===== Data excerpts
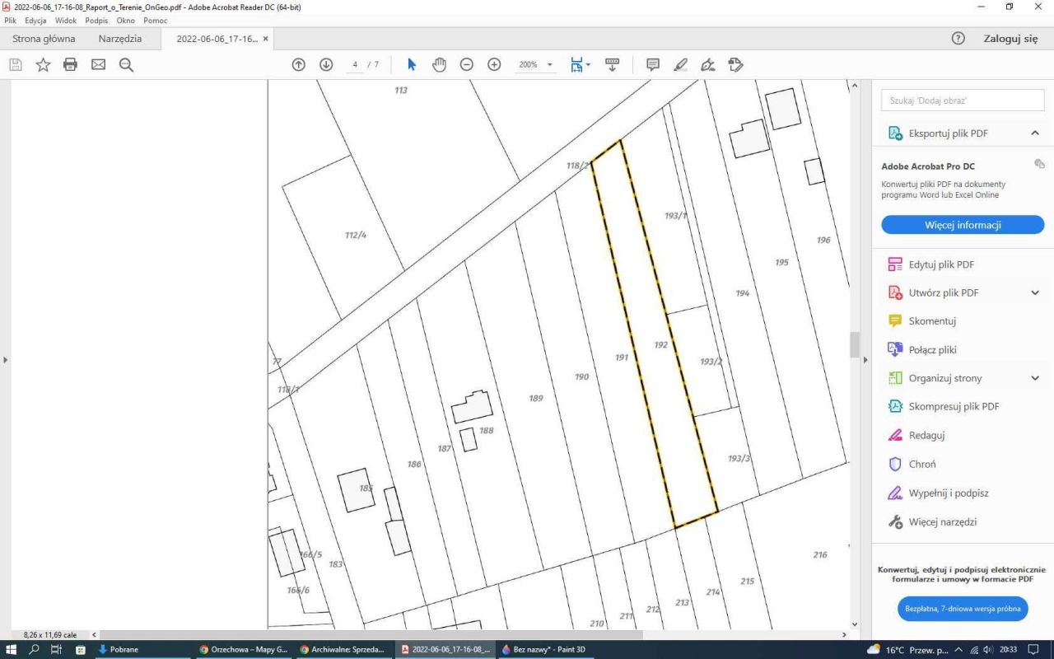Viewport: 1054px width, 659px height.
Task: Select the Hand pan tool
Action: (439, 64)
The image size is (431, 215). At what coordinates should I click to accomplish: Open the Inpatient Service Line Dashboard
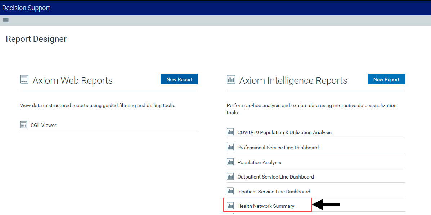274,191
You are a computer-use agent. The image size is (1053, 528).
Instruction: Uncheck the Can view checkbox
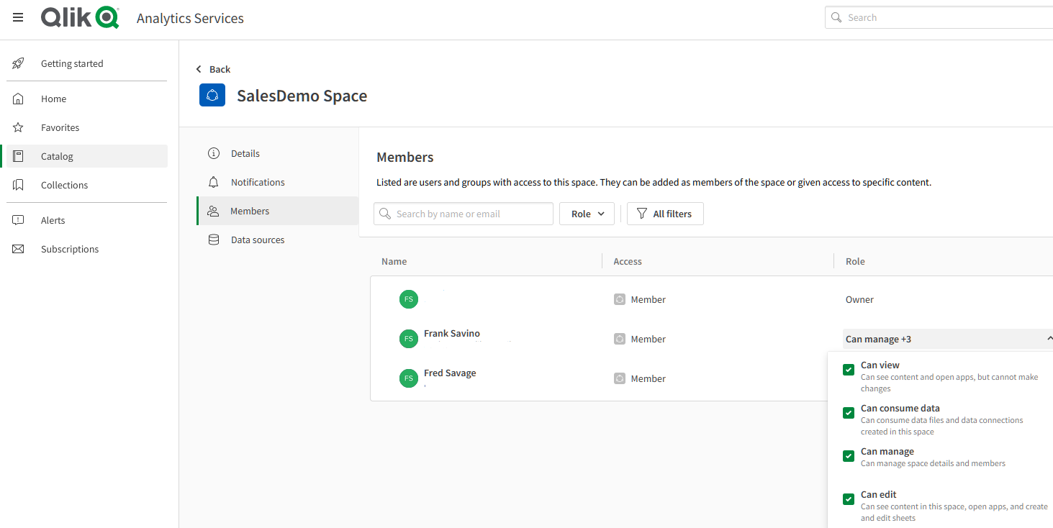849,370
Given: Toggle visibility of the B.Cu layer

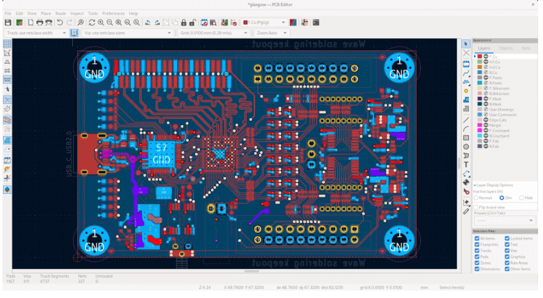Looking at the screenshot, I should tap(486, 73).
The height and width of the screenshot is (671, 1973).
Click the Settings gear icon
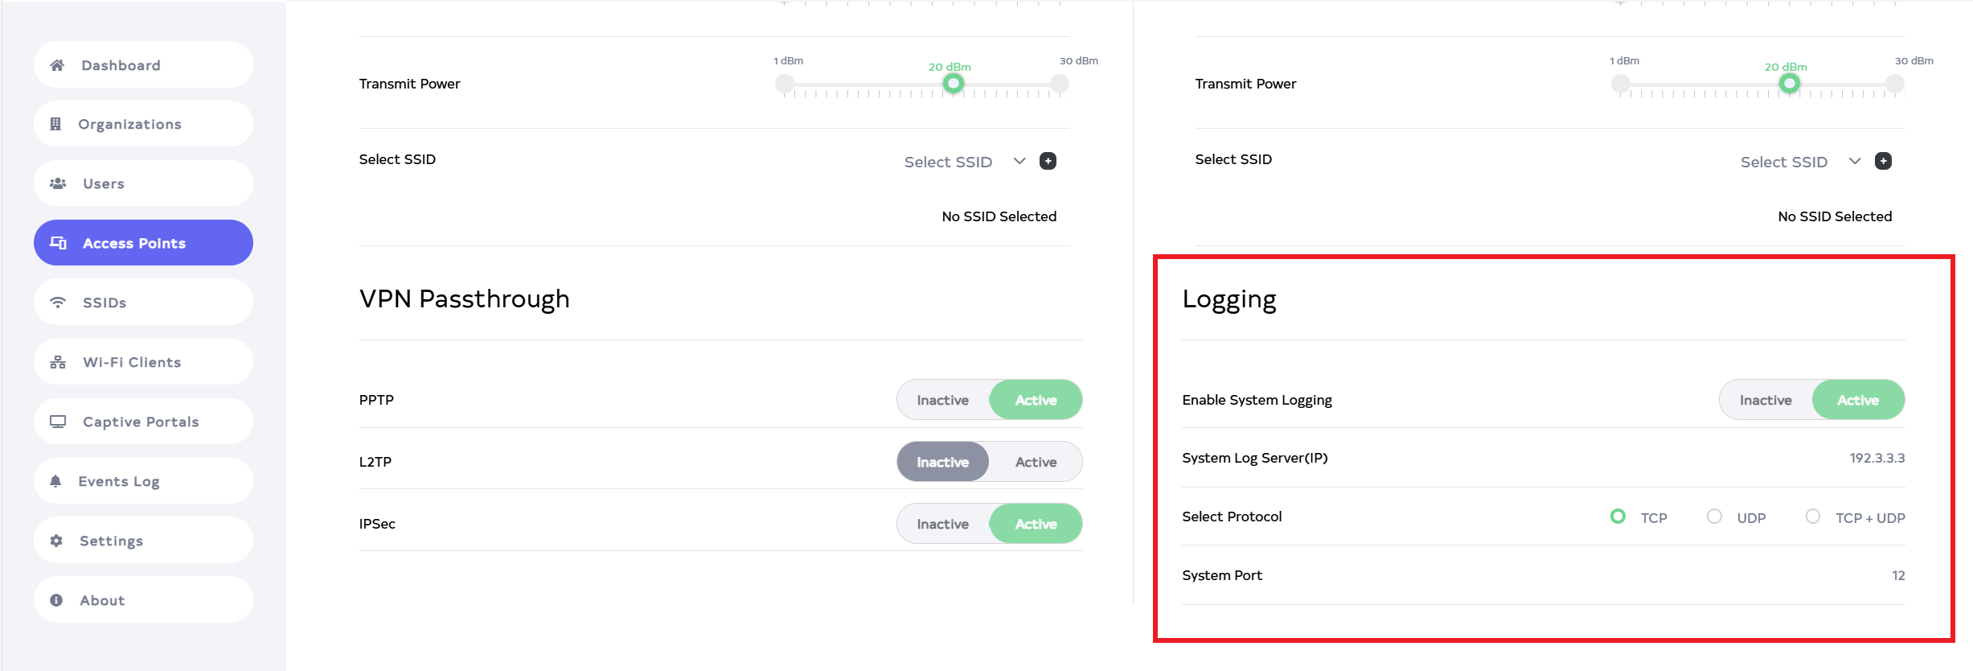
==========
Return every line of the records above word for word, leaving out the pictures.

■ Solution to the problem:
Viewport: 1054px width, 659px height.
Task: Select the Hand pan tool
Action: (439, 64)
The image size is (431, 215). At what coordinates should I click to accomplish: Open the Inpatient Service Line Dashboard
274,191
You are a computer-use agent. The image size is (1053, 528).
Instruction: Uncheck the Can view checkbox
849,370
Given: Toggle visibility of the B.Cu layer

Looking at the screenshot, I should tap(486, 73).
The height and width of the screenshot is (671, 1973).
Click the Settings gear icon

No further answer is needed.